== Working data ==
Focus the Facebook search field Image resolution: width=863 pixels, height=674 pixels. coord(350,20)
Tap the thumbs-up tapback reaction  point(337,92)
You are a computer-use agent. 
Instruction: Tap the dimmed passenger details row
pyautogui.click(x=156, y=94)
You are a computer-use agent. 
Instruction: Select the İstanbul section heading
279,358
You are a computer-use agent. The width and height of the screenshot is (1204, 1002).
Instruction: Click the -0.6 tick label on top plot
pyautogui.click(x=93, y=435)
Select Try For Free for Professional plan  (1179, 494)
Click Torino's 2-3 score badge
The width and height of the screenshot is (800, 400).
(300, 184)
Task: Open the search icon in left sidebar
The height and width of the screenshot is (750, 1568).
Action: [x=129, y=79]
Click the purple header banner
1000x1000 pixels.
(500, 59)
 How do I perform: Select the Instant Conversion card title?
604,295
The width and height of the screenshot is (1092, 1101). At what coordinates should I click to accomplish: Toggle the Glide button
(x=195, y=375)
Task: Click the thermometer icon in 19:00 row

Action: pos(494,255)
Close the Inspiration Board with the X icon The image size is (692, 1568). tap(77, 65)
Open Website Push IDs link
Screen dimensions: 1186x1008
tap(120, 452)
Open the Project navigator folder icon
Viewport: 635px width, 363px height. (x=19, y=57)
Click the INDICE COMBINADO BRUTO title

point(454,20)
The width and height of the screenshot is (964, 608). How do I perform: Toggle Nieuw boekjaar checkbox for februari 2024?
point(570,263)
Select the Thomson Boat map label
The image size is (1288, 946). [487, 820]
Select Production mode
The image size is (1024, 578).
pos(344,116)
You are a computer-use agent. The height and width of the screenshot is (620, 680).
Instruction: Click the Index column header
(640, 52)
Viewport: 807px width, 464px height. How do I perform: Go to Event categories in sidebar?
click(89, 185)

== Work required ==
Reproduce all of the data above word for word, keeping every line unchanged.

== Exercise answer ==
Focus the Facebook search field Image resolution: width=863 pixels, height=674 pixels. coord(350,20)
Tap the thumbs-up tapback reaction  point(337,92)
You are a computer-use agent. 
Instruction: Tap the dimmed passenger details row
pyautogui.click(x=156, y=94)
You are a computer-use agent. 
Instruction: Select the İstanbul section heading
279,358
You are a computer-use agent. The width and height of the screenshot is (1204, 1002).
Instruction: Click the -0.6 tick label on top plot
pyautogui.click(x=93, y=435)
Select Try For Free for Professional plan  (1179, 494)
Click Torino's 2-3 score badge
The width and height of the screenshot is (800, 400).
(300, 184)
Task: Open the search icon in left sidebar
The height and width of the screenshot is (750, 1568).
Action: [x=129, y=79]
Click the purple header banner
1000x1000 pixels.
(500, 59)
 How do I perform: Select the Instant Conversion card title?
604,295
The width and height of the screenshot is (1092, 1101). At what coordinates should I click to accomplish: Toggle the Glide button
(x=195, y=375)
Task: Click the thermometer icon in 19:00 row

Action: pos(494,255)
Close the Inspiration Board with the X icon The image size is (692, 1568). tap(77, 65)
Open Website Push IDs link
Screen dimensions: 1186x1008
tap(120, 452)
Open the Project navigator folder icon
Viewport: 635px width, 363px height. (x=19, y=57)
Click the INDICE COMBINADO BRUTO title

point(454,20)
The width and height of the screenshot is (964, 608). How do I perform: Toggle Nieuw boekjaar checkbox for februari 2024?
point(570,263)
Select the Thomson Boat map label
The image size is (1288, 946). [487, 820]
Select Production mode
The image size is (1024, 578).
pos(344,116)
You are a computer-use agent. The height and width of the screenshot is (620, 680).
Instruction: Click the Index column header
(640, 52)
Viewport: 807px width, 464px height. How do I perform: Go to Event categories in sidebar?
click(89, 185)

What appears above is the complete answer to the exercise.